Funded by Carlyle Group, ZCOM has also nurtured a cohort of collaborators - such as Toshiba (chip), Lenovo (PC) and Kingsoft (game) -- in distribution of e-magazine content.

"A lot of the new media companies are asset-light but network- and/or human capital-heavy," contends Edward Yu, CEO of Analysys International, a well-renown independent research firm specializing in TMT industry. "In China, new media players are outpacing their big [old media] brothers when it comes to digitalizing the product-distribution-service chain activities," Yu adds.
While most of new media players in China are overseas VC-backed, industry executives cite the importance of "keeping the business relevant to China". BlogBus CEO Dou Yi says the models of Six Apart, MySpace, Cyworld are not necessarily well-suited for China, where local customer insight - e.g. social context, consumption patterns, opinion leadership, etc. - serves as a key success factor for new media players.

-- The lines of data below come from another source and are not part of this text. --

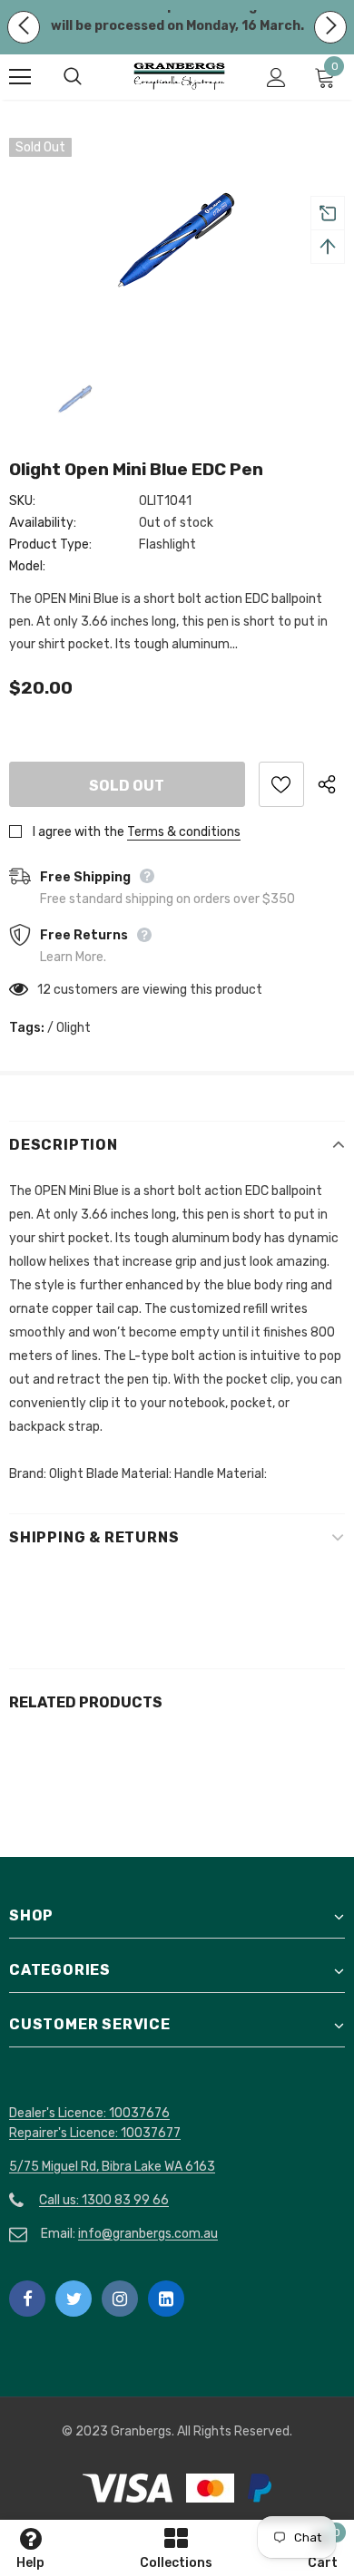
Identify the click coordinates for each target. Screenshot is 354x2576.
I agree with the (78, 832)
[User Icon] (276, 77)
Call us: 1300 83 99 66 (104, 2200)
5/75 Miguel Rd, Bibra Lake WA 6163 (112, 2166)
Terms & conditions (184, 832)
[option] (177, 240)
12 (44, 989)
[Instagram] (120, 2298)
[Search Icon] (91, 77)
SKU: (22, 501)
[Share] (331, 784)
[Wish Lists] (281, 784)
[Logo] (179, 76)
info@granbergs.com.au (148, 2233)
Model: (27, 566)
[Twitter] (73, 2298)
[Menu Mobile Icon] (20, 77)
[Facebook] (27, 2298)
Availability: (42, 522)
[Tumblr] (166, 2298)
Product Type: (50, 544)
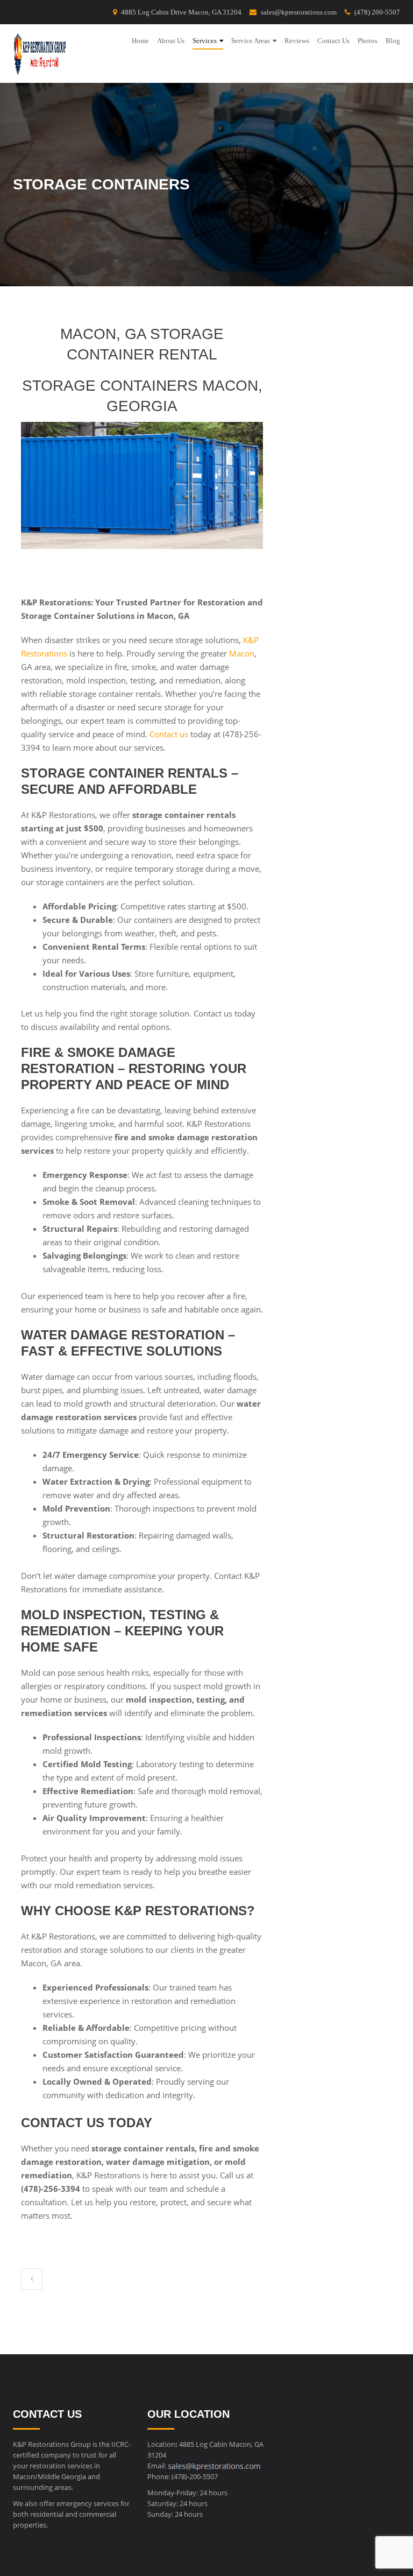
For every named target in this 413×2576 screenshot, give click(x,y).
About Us (170, 41)
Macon (241, 653)
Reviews (296, 41)
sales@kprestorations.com (299, 12)
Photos (368, 41)
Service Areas (250, 41)
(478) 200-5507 (377, 12)
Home (140, 41)
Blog (393, 41)
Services (205, 41)
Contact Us (333, 41)
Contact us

BlogBus hosts over 5 million blogs now; and bloggers are typically higher-end, urban dwellers with decent purchasing power. "These groups tend to be both powerful influencers and early adopters," says Dou Yi. In that light, his company is establishing add-on platforms - ranging from free trial harbor, print media to live performance - with the aim to further monetize the BlogBus' user base.

Caveats and challenges

Still, the new media sphere in China is never without challenges. Relative to quality editorial content, the long-tailed UGC raises the search cost and therefore is typically hard to attract paid subscription, according to Liu Xiangming, Chief Editor of CEOCIO magazine, a 10-year-old journal jointly owned by IDG Group. He believes that new media practitioners will count, to a larger extent, on the scarcity and scalability - as "content creators are always scarce assets and it's critical to have teams that are able to scale up [content creation] in a sustainable fashion."
Regulatory may be another caveat. As state-owned assets, old media companies often benefit from favorable government policies. On the other hand, the inherently swift progress in new media space makes it difficult for policy-makers to keep up. Because of such a "lag effect", new media policies may sometimes create sharp volatility. That said, as a side benefit, new media appear to have stronger "immunity" than their old brothers. Also, regulatory restrictions prevent cross-regional ownership for old media companies; but new media are not subject to such constraints.

The economic meltdown will likely make many organizations conservative towards ads spending. As Edmund Li, a former 4A agency senior executive, warns, "try and err" costs may shift media buyers back to traditional, "proven" platforms, leaving new media companies vying for a smaller slice of the cake.

Despite the fact that global financial crisis makes many lower outlook, some players in new media sector remain optimistic. James Li of Bihu recalls the SARS epidemic period in 2003, in which the business of online gaming managed to double its size. "Our [online game-related] business enjoys a 'counter-cyclic' element: we see 'obsessive' customer loyalty in an economic downturn."